[begin EXCERPTED TEXT]

The follows operator returns true if the first operand node is reachable from the second operand node using the following axis; otherwise it returns false.

For Expressions

Useful for joining documents
Useful for restructuring data.

Syntax:

for $var1 in expression, $var2 in expression...
return expression

for Example

Consider the list of weblogs at http://static.userland.com/weblogMonitor/logs.xml

<?xml version="1.0" encoding="ISO-8859-1" ?>
<!DOCTYPE foo SYSTEM "http://msdn.microsoft.com/xml/general/htmlentities.dtd">
<weblogs>
    <log>
        <name>MozillaZine</name>
        <url>http://www.mozillazine.org</url>
        <changesUrl>http://www.mozillazine.org/contents.rdf</changesUrl>
        <ownerName>Jason Kersey</ownerName>
        <ownerEmail>kerz@en.com</ownerEmail>
        <description>THE source for news on the Mozilla Organization.  DevChats, Reviews, Chats, Builds, Demos, Screenshots, and more.</description>
        <imageUrl></imageUrl>
        <adImageUrl>http://static.userland.com/weblogMonitor/ads/kerz@en.com.gif</adImageUrl>
    </log>
    <log>
        <name>SalonHerringWiredFool</name>
        <url>http://www.salonherringwiredfool.com/</url>
        <ownerName>Some Random Herring</ownerName>
        <ownerEmail>salonfool@wiredherring.com</ownerEmail>
        <description></description>
    </log>
    <log>
        <name>SlashDot.Org</name>
        <url>http://www.slashdot.org/</url>
        <ownerName>Simply a friend</ownerName>
        <ownerEmail>afriendofweblogs@weblogs.com</ownerEmail>
        <description>News for Nerds, Stuff that Matters.</description>
    </log>
</weblogs>

The changesUrl element points to a document like this:

<?xml version="1.0"?>
<!DOCTYPE rss PUBLIC "-//Netscape Communications//DTD RSS 0.91//EN"

[end EXCERPTED TEXT]
[begin EXTRACTED RECORDS]

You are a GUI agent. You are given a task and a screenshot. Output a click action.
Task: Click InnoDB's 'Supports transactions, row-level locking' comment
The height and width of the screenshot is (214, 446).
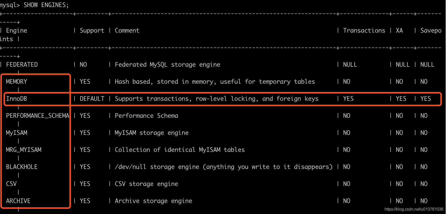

[end EXTRACTED RECORDS]
[begin EXTRACTED RECORDS]

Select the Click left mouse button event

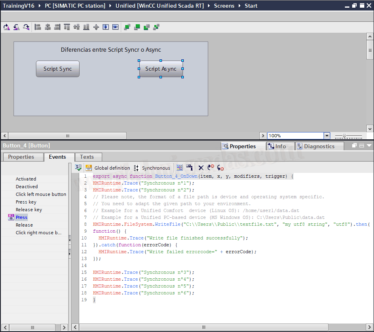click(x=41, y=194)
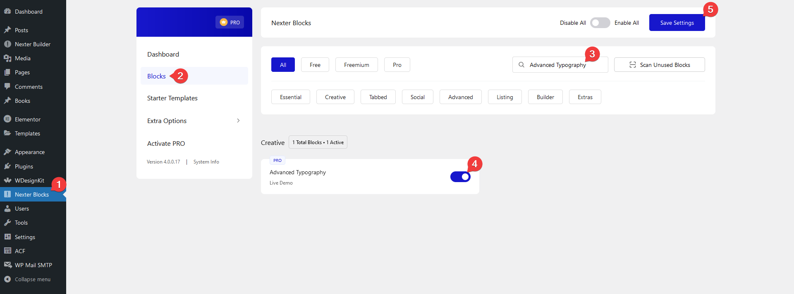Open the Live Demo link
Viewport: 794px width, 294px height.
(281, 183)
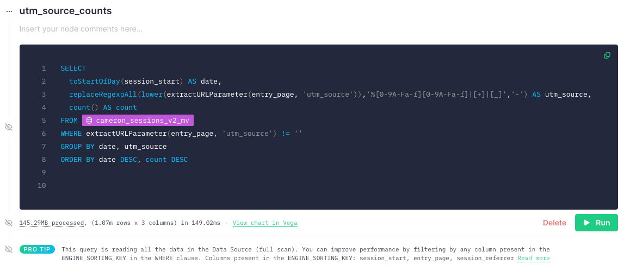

[end EXTRACTED RECORDS]

__EXERCISES TO COMPLETE__
1) Reproduce the stretch of the XQuery excerpt from "The follows operator" through "expression, $var2 in expression...".
2) Decide whether each statement agrees with the XQuery excerpt, and answer yes or no with the deciding words quoted: (a) For expressions are described as useful for joining documents. (b) The owner name given for MozillaZine is Some Random Herring. (c) The list of weblogs declares its encoding as UTF-8.

__RESULTS IN ORDER__
1)
The follows operator returns true if the first operand node is reachable from the second operand node using the following axis; otherwise it returns false.

For Expressions

Useful for joining documents
Useful for restructuring data.

Syntax:

for $var1 in expression, $var2 in expression...

2)
(a) Yes: "Useful for joining documents"
(b) No: "<ownerName>Jason Kersey</ownerName>"
(c) No: "encoding="ISO-8859-1""